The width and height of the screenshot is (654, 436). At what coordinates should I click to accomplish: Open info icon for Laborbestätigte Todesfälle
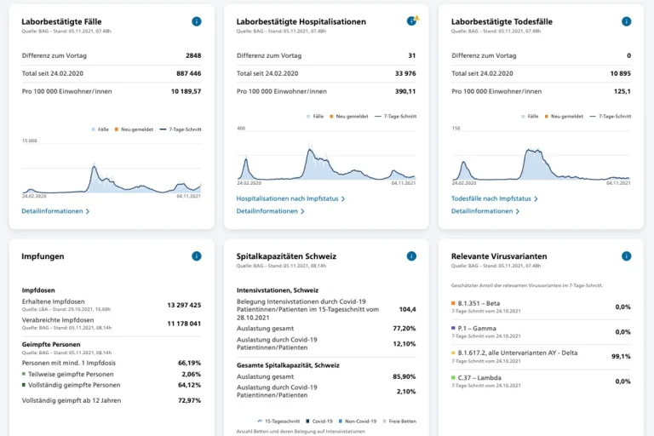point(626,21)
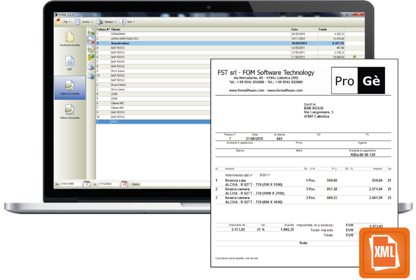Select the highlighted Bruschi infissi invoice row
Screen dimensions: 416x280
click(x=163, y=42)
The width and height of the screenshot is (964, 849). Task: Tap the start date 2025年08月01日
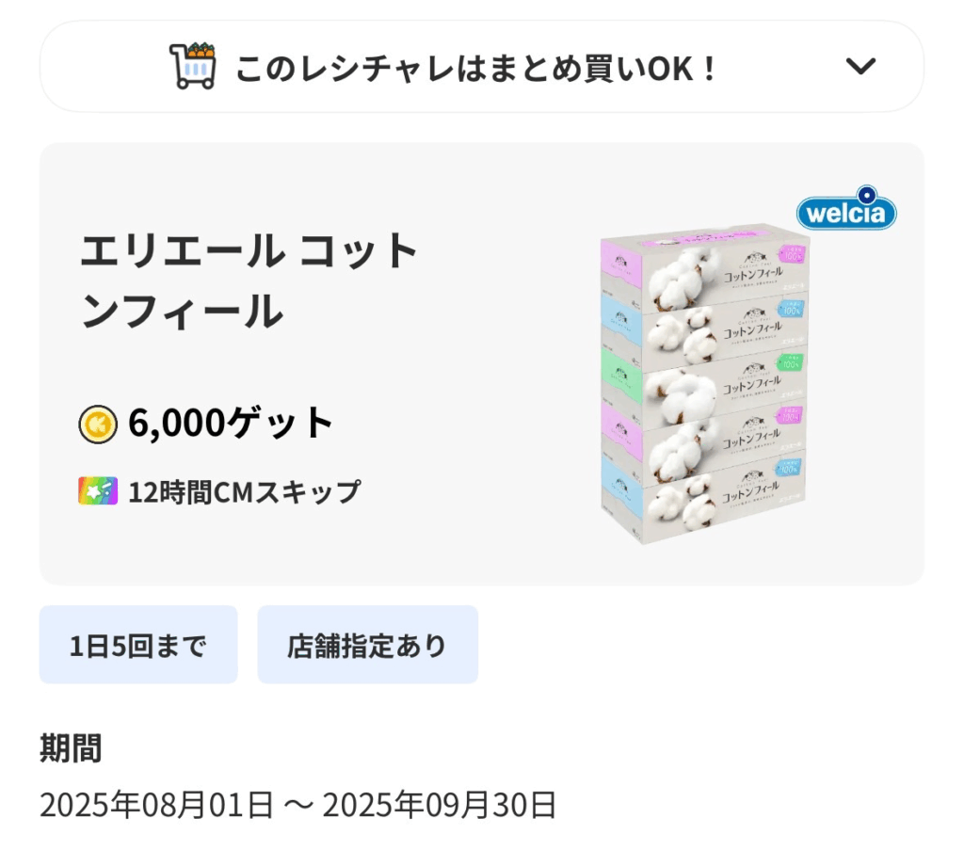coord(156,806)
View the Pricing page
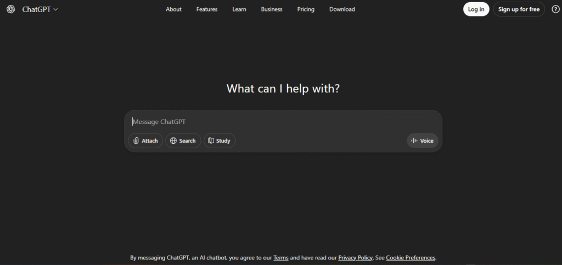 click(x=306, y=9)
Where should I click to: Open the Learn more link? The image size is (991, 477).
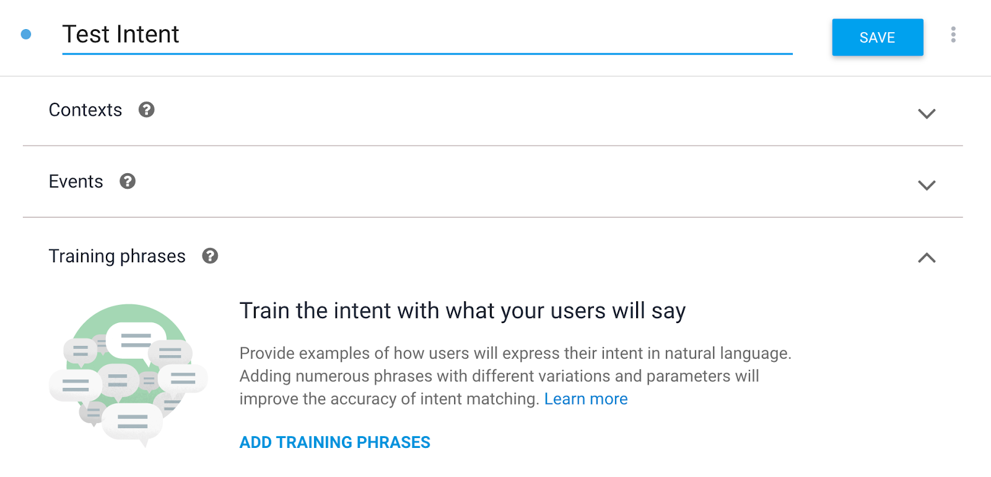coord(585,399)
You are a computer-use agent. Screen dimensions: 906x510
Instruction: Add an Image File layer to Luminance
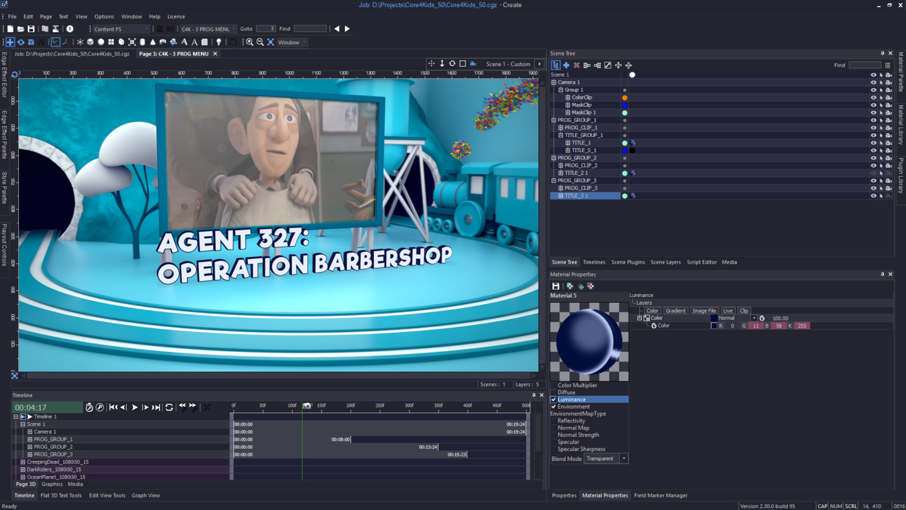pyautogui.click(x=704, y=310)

---+---

### THE PROBLEM:
From the line that holds "View the Pricing page" down to the last line of the material above, every line is to be copied exactly, both ends included; pictures are to be omitted.

### OUTPUT OF THE TASK:
View the Pricing page
 click(x=306, y=9)
Where should I click to: Open the Learn more link? The image size is (991, 477).
coord(585,399)
You are a computer-use agent. Screen dimensions: 906x510
Instruction: Add an Image File layer to Luminance
pyautogui.click(x=704, y=310)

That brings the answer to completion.